* RECORD EXTRACTS *
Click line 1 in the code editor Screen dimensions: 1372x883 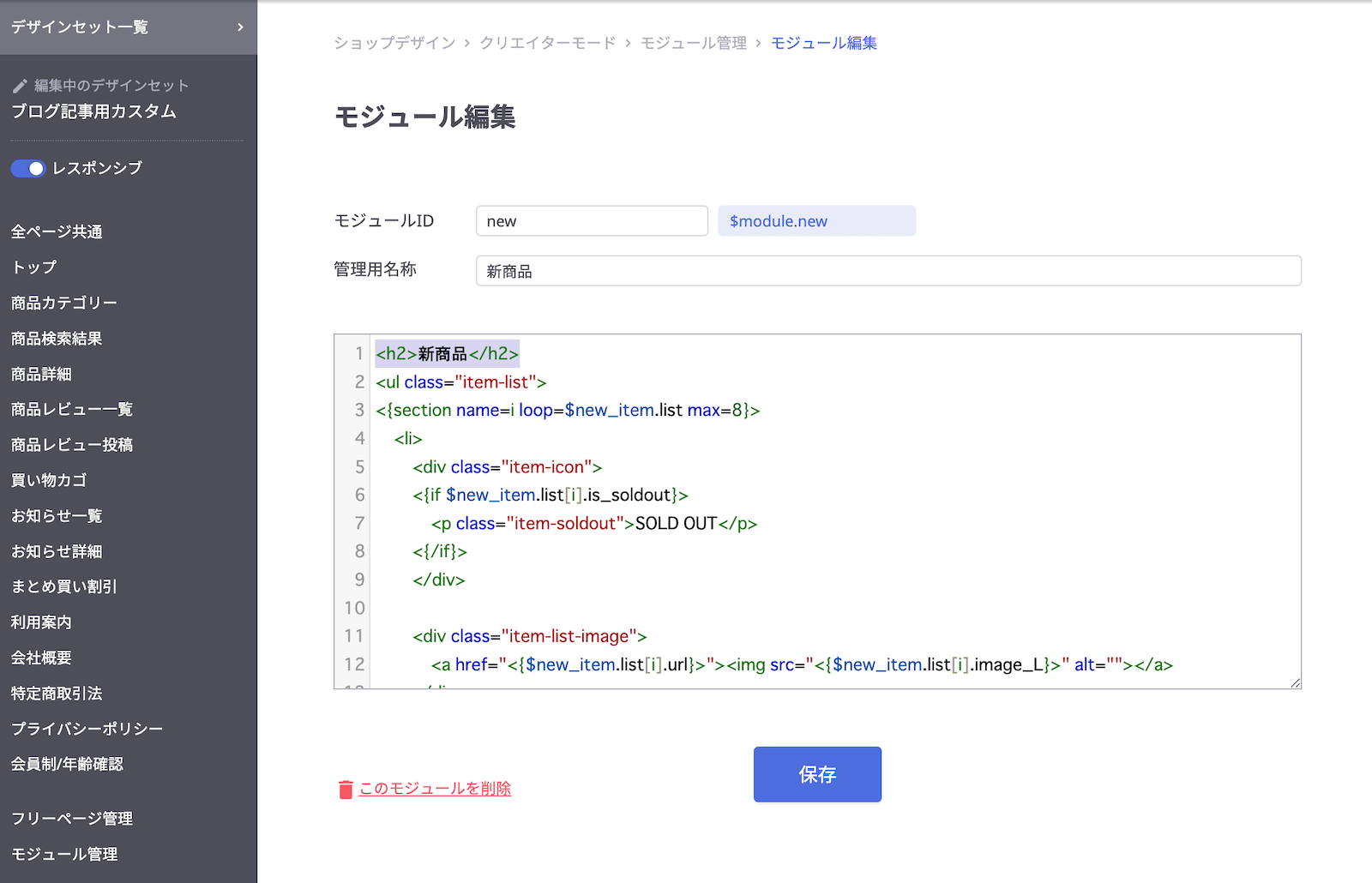pos(446,352)
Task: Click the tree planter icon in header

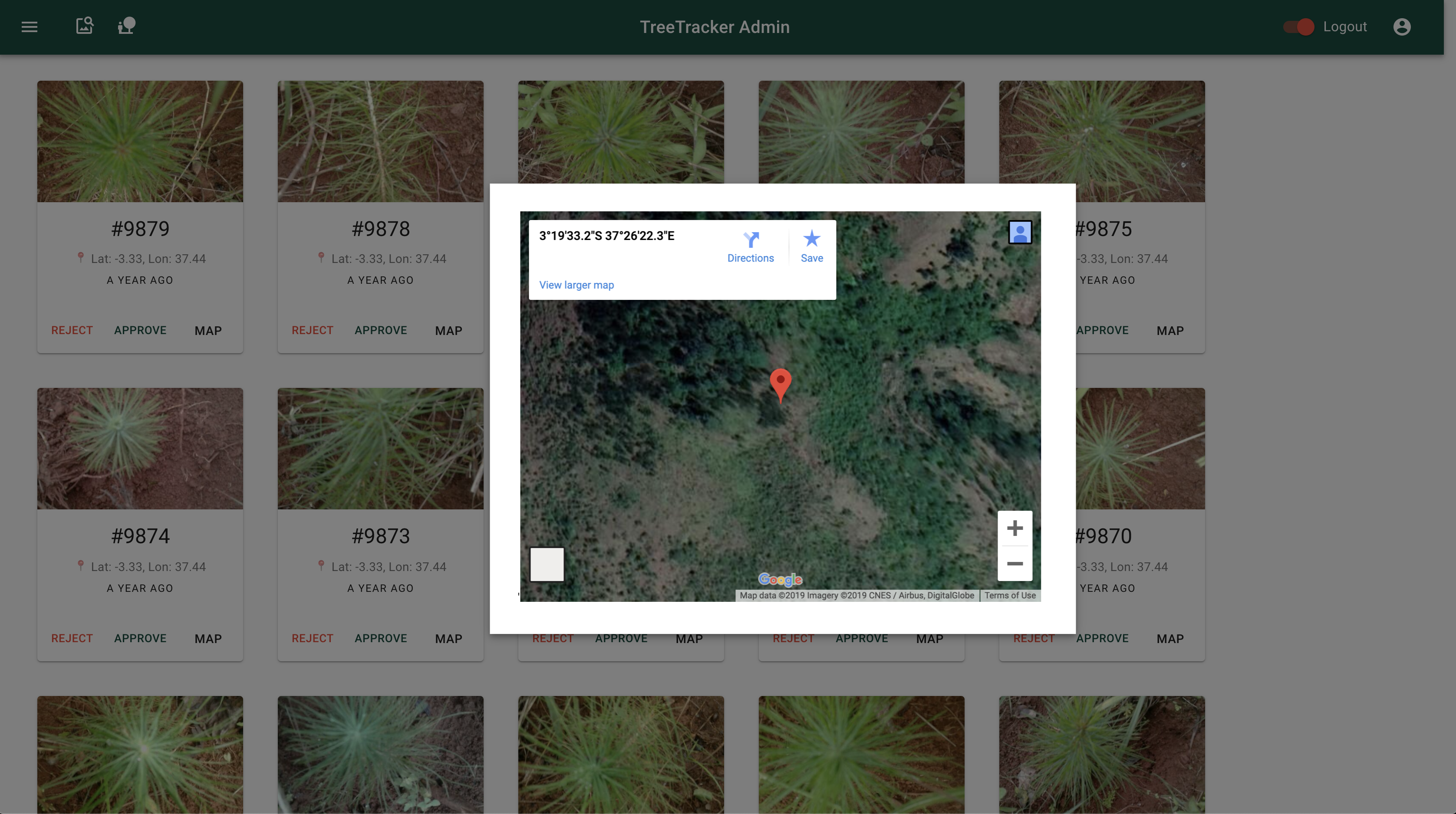Action: point(127,26)
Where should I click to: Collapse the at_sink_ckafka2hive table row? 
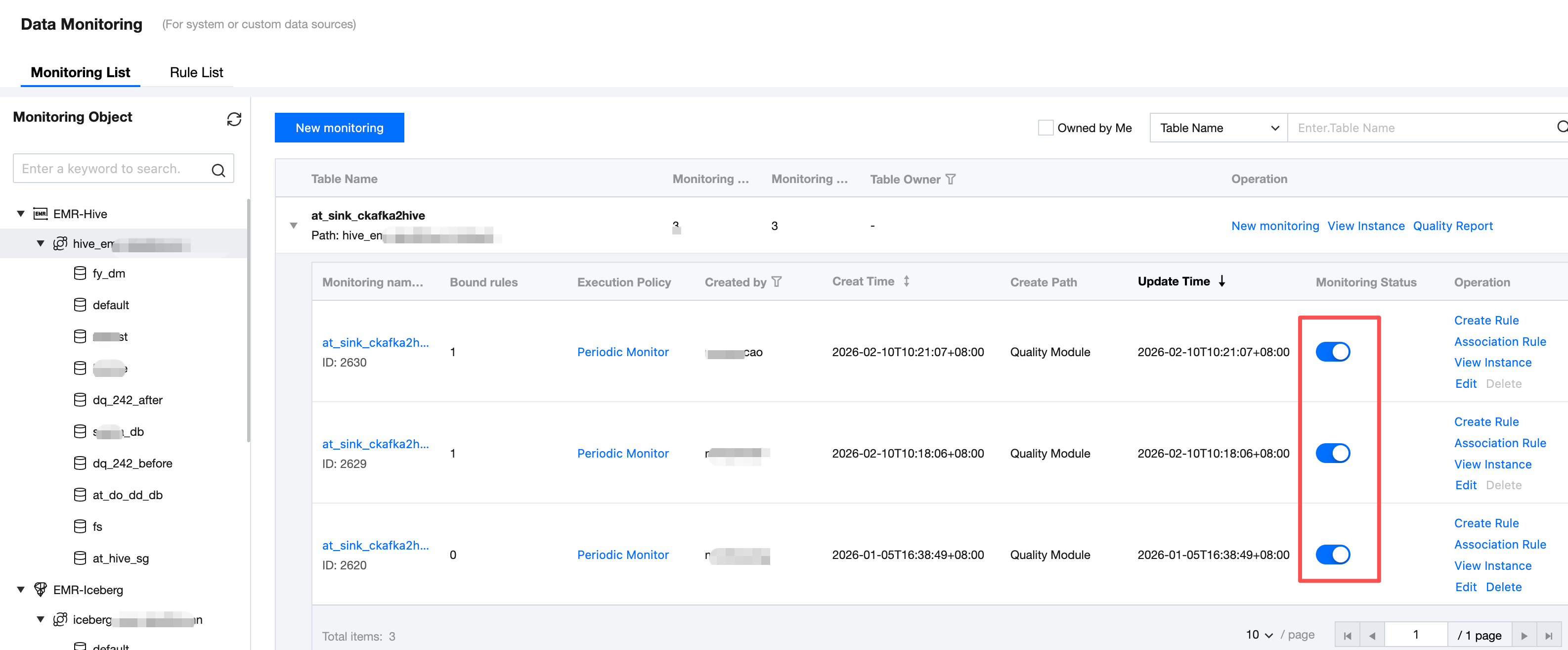[x=294, y=226]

* YOUR TASK *
Where the line containing "Where should I" appears in the data above, begin there and output every line through the last, exactly and without pictures.

* TASK ANSWER *
Where should I click to: Collapse the at_sink_ckafka2hive table row? 
[x=294, y=226]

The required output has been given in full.